Higher Learning at the Aspen Ideas Festival

Riccardo Vecchio

Director Kitty Boone tackles big ideas with a healthy respect for diversity.

The Aspen Ideas Festival began in 2005 as a way for the Aspen Institute to bring its closed-door conversations to the public, and today more than 300 experts (both boldfaced and not) in arenas like the arts, politics, education and science convene to discuss the ideas that are defining and redefining our times. We talk with festival director Kitty Boone about what separates Aspen from the conference pack, the challenges facing the fest and why the best ideas need to go global.

Q: Past participants at Aspen have included Bill Clinton and Richard Branson—who are you excited for in 2013?

A: People always ask me that, but I think everybody’s cool! This year we’ve got experts on dark matter, students from the MIT Media Lab, Arianna Huffington, Yves Béhar, Yo-Yo Ma and David Boies, who, with Ted Olson, recently finished his presentation to the Supreme Court on gay marriage.

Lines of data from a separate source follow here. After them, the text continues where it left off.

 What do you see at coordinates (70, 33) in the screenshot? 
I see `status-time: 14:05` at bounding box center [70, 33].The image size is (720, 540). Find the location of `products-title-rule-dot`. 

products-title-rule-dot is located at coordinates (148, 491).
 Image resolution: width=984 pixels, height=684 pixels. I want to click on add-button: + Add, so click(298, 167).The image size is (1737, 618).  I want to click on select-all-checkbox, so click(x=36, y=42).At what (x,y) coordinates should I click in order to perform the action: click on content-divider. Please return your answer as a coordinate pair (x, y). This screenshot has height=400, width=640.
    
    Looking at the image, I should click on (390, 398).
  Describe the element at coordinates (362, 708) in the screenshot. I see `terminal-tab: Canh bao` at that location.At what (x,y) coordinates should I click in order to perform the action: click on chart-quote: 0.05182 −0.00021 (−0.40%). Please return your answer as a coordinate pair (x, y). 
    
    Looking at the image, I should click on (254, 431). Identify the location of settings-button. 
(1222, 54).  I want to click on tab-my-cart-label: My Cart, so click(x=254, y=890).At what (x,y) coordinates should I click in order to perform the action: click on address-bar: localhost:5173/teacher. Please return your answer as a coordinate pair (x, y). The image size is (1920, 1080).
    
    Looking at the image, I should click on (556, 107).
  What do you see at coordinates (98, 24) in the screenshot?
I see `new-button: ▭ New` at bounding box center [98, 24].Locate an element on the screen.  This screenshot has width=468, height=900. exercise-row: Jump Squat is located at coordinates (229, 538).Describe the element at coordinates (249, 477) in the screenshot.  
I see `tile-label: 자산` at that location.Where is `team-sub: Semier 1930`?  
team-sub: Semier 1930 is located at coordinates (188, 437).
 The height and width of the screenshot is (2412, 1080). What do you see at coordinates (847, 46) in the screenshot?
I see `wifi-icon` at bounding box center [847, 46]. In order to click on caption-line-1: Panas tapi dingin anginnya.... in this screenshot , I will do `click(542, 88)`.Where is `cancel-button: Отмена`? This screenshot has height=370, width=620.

Q: Besides being open to the public, what differentiates Aspen from a Davos or TED?

A: Well, we’ve got 200-some-odd sessions over a single week, and many are concurrent, so you’re forced to pick, much like the university format. And rather than a single speaker, we have multiple panelists engaging in conversation. Compared with other conferences, we’re also not as much of a business-networking summit—people come to learn.

Q: And because it’s Aspen.

A: Exactly. In the 1940s, our founder, Walter Paepcke, saw Aspen as a place where people could retreat and think outdoors with a body-mind-spirit connection you can’t get in a city like New York.

Q: Is there any subject matter the festival wouldn’t broach? Maybe fashion or—?

A: We’ve done fashion! There’s not a lot we wouldn’t broach. Our main challenge is to get balance on political issues—this year we’ve got the former president of the NRA, David Keene, coming.

Q: It seems like you value different backgrounds, too.

A: Definitely. To learn about our world, we have to invite everyone to the conversation: women from the Middle East, thinkers about the Arab Spring, younger participants like students in their early twenties from the Stanford Design Program. Last year they knocked our socks off—they’re the next generation of innovators.

The 2013 Aspen Ideas Festival takes place June 26 to July 2; aspenideas.org.